A good example of LCA applied to the sustainability assessment of a DH system, was performed over the Belava Parish in the Gulbene municipality. In this case, four different scenarios were evaluated for the DH development, considering the current operational parameters and three potential future ones. As a result, it was found that a future scenario where RES (solar thermal systems), combined with new boiler technologies and low-temperature profiles for heat distribution, achieves an environmental impact reduction close to 30%. Furthermore, the results show that most of the reduction is attained in the human health area, which is usually the first area of concern to stakeholders compared to climate change, ecosystem quality, and resources. The impact in the human health area also turns to be easy to convert to monetary terms, as disability-adjusted in life-years can be properly economic internalized by society, which can give a quick glimpse into additional social and economic burdens.

In practice: how to build a LCA for DH

As mentioned LCA is a useful and practical tool to be use during every infrastructural design phase including (Low Temperature) DH facilitating the selection of optimal environmental and viable solutions by using specific environmental criteria. This will support a more global vision within the environmental assessment highlighting which systems, subsystem or section of the DH presents the major impact and thus how a redesign from a more focused environmental perspective can create a higher environmental performance for the whole infrastructure.
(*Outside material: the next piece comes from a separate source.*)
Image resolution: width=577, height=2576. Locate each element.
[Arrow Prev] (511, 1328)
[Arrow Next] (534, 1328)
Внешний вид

The results from an LCA made for a DH system should be able to:

  • Define an updated data inventory of all DH subsystems to be used as further benchmarks;
  • Clarify which subsystems and past of a district heating system are effecting the overall environmental performance of the infrastructure.
  • Provide alternatives based on eco-design perspectives implementable in Municipality Energy strategies including SECAP and compare them with the business-as-usual DH scenario (e.g. distribution network using natural gas)

The LCA results may be of interest for energy planner and energy companies, engineers, DH operators, public officials and decision makers including municipal planning merging the environmental perceptive within new or updated planning processes for urban infrastructural development.

Hereafter we present a graphic example on how to build an LCA for a Pilot Energy Strategy in a DH system implementing a LTDH approach considering the proposed methodology in ISO 14044.

By following the methodology proposed for an LCA, decision makers can easily recognize the most impacted areas (human health, ecosystem quality, global warming, resources) and, depending on the type of LCA conducted (stand-alone or comparative) can also identify the optimal alternative from the environmental point of view.